A few years back, I wrote about my concern that the United States was becoming a world empire under the policies of President George Bush – in the worst sense of that word.
As one who loves history and has read hundreds of histories and biographies in my lengthening lifetime, I agree with the late George Santayana’s sentiment carved into the wall of the National Archives in Washington, D.C. – “Those who cannot remember the past are condemned to repeat it.” Of course, as with many memorable aphorisms, William Shakespeare got there first with: “What is past is prologue.”
On my library shelves are two books I’ve read bearing on this issue of imperial America. Both are by Niall Ferguson, a Brit who is both a history professor at Harvard and a senior research fellow of Jesus College, Oxford.
His impressive book, Empire (2002 Basic Books), details the rise and fall of the British colonial empire. The parallels with present day America are there to see, enough to make a thoughtful reader more than uneasy.
I also read Ferguson’s book Colossus, subtitled The Rise and Fall of the American Empire (2004 Penguin). The author suggests that the United States already is the most powerful empire in all of history, with economic, political and military resources unequaled by any other nation, now or before.
Are We the Next Fallen Empire?
Now comes a new book that I intend to add to my summer reading list: Cullen Murphy’s Are We Rome? The author argues that we are a modern day replica of the Roman Empire, but in unexpected ways.
He says it’s not so much a declining America’s tendency toward moral decadence and our astounding military might that make us like Rome. It’s the dangerous blurring of public and private responsibilities.
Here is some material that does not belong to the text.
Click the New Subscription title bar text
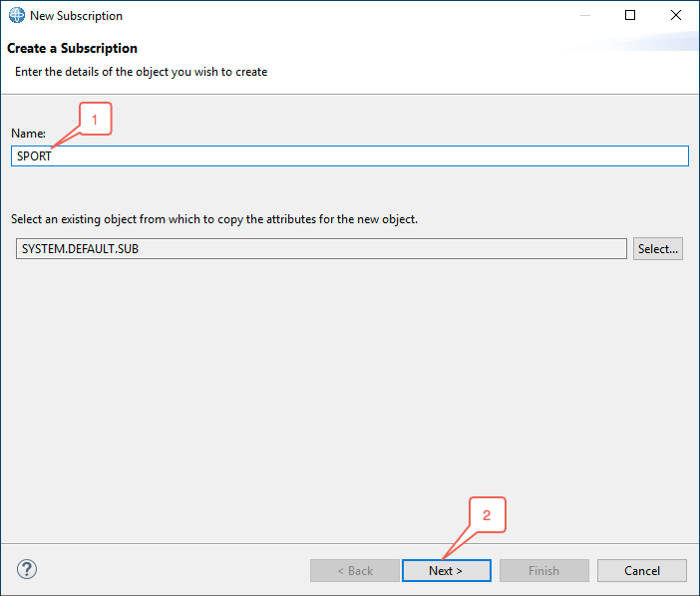 click(x=77, y=16)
These shirked responsibilities paired with an inflated sense of power can blind us to what’s happening not only beyond our borders, but right here at home.
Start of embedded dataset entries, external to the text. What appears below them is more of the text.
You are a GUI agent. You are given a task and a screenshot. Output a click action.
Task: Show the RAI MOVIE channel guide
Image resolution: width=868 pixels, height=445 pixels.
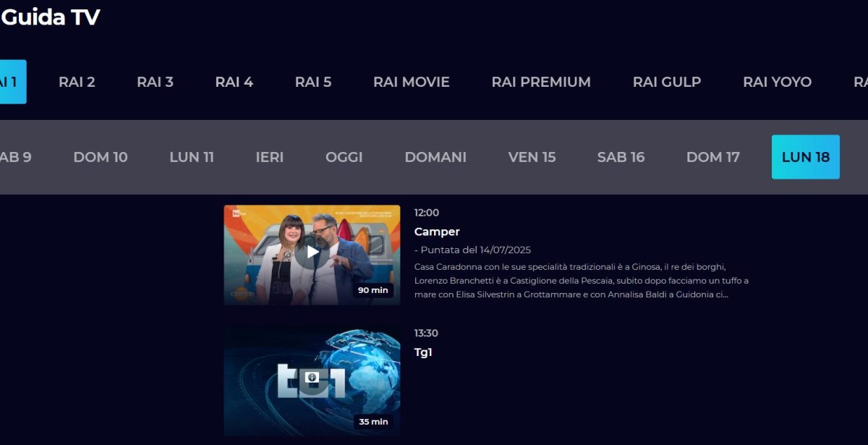[x=412, y=82]
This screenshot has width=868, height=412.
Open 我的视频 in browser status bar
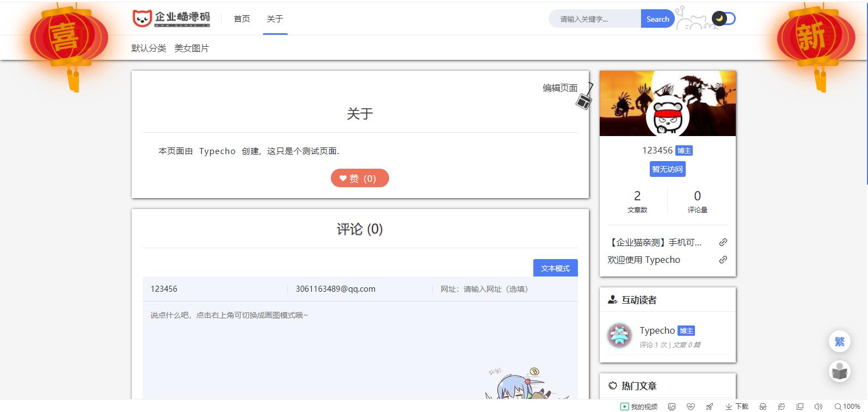(639, 407)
Looking across the nation and the world we should consider seriously the obvious question: Is this enormous power America holds being used wisely and well?
Official Washington, like imperial Rome, prizes its status as the city around which the world revolves, according to Are We Rome?
Yet author Colin Murphy claims there’s a crucial difference. Where Rome was all about self-satisfaction and glory, America, he says, prides itself on self-improvement and improvement of the world. It’s this optimistic quality, he believes, that may make it possible for us to reinvent ourselves instead of going the way of the ancient empire.
I hope he’s correct, but based on recent history I have my doubts.
It’s Hard to Be Optimistic When the Similarities Are So Striking
Aside from the moral objections to abusing military power to achieve laudable ends, Professor Ferguson points to the real reason the British Empire fell.
According to Ferguson, it wasn’t just the loss of colonies in India and Africa that killed the Empire. The British Empire rapidly disintegrated after World War II because the U.K.’s resources were depleted by its war against Germany. The country was worn out by massive borrowing and expenditures the U.K. couldn’t afford. It was this financial and economic over extension that drained the imperial lifeblood and caused a rapid demise.
Need we cite the tremendous human cost in American and other lives, plus the huge cost in dollars of the war in Iraq, (not to mention a possible war with Iran)?
Debt Threatening to Bury the U.S. in Our Own Complacency
Consider the precarious U.S. economic and financial position today.
If you often read the A-Letter , you already know the sad facts about the dollar, the budget and trade deficits, the seemingly limitless costs of entitlement programs, plus many billions more for the war and the military.
As of earlier this week, the U.S. national debt was US$8.8 trillion dollars (excluding billions in unfunded entitlements). That’s about US$29,901.00 for each American – and over 53% of that debt is owned by foreign interests. Throw in the decline in value of the U.S. dollar, and we have a major financial dilemma to face.
Civil Liberties Stripped Away One by One
Of course, we at The Sovereign Society are concerned particularly with the unjustified intrusions by the government into offshore financial matters and the destruction of personal and financial privacy.
Curbing civil liberties of all kinds has been a hallmark of the Bush administration. From U.S. military intrusions into civilian life, by taking over what once were domestic police activities and data gathering, to the unconstitutional wiretapping of phones and the detention of U.S. citizens for years without charges, once rigorously guarded freedoms have been stripped away one by one.
Another historian, Edward Gibbons wrote his classic Decline and Fall of the Roman Empire , which interestingly was first published in 1776, the year of the signing of the American Declaration of Independence. Gibbons eloquently made the case that most historic empires last for just about 200 years before eventual decline and collapse.
By that measure, the American Empire is 31 years past due. Think about that when the fireworks go off this July 4th.